In the account of store access below, what explanation does the writer give for the majority of problematic situations that disabled people face?

━━━ EXTRACTED TEXT

On one occasion I tried to get into a store. Well I entered the store with great difficulty. It did not have a lift, only an escalator. I telephoned the store and they said that I could ask for a wooden ramp to be put outside the store to walk up and I was told to ask the security guard to direct me to the goods lift at the back off the store to get upstairs.

I was told by my local association for disabled that at that moment the law stated they must have “Reasonable Access” and confirmed that reasonable access used in inverted comas could be used as an opinion rather than a fact.
He said that what I explained regards getting into the store and getting upstairs (under the law as it stood at the time) could be qualified as “reasonable” and to his obvious frustration he added that they could go to the extreme of saying “you could ask a security guard to pick out a CD for you if you were unable to get in the store.” which would qualify as “reasonable access”.

Going out for the day, wanting to do my own shopping independently, would be robbed from me, having to beckon security guards etc, my pleasure would be taken from me.

Since this incident changes have been made to the law, companies have been given deadlines to meet, as to when they should have the easy access for disabled people. I also contacted my local radio station and the topic was raised on air and the company gave a statement. Still this store may have plans, but sadly in this example these plans have not come to fruition yet.

People need to be more aware that all of the disabled population do not have e.g. walking aids or a wheelchair, which is why we have the majority of problematic situations as discussed; the way forward is to integrate more awareness of disability in our education syllabus.

━━━━━━
━━━ EXTRACTED ENTRIES

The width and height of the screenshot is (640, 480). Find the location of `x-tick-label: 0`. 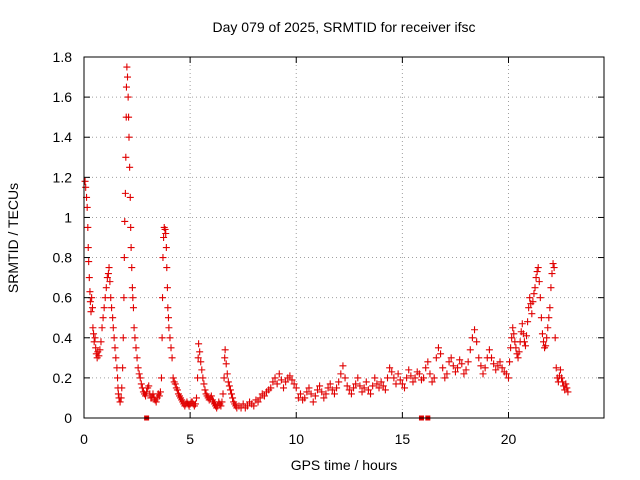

━━━━━━
━━━ EXTRACTED ENTRIES

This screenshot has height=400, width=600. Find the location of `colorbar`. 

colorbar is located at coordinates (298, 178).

━━━━━━

* EXERCISE ANSWER
The writer says most problematic situations arise because people are not aware that not all disabled people have walking aids or a wheelchair. The writer proposes integrating more awareness of disability into the education syllabus.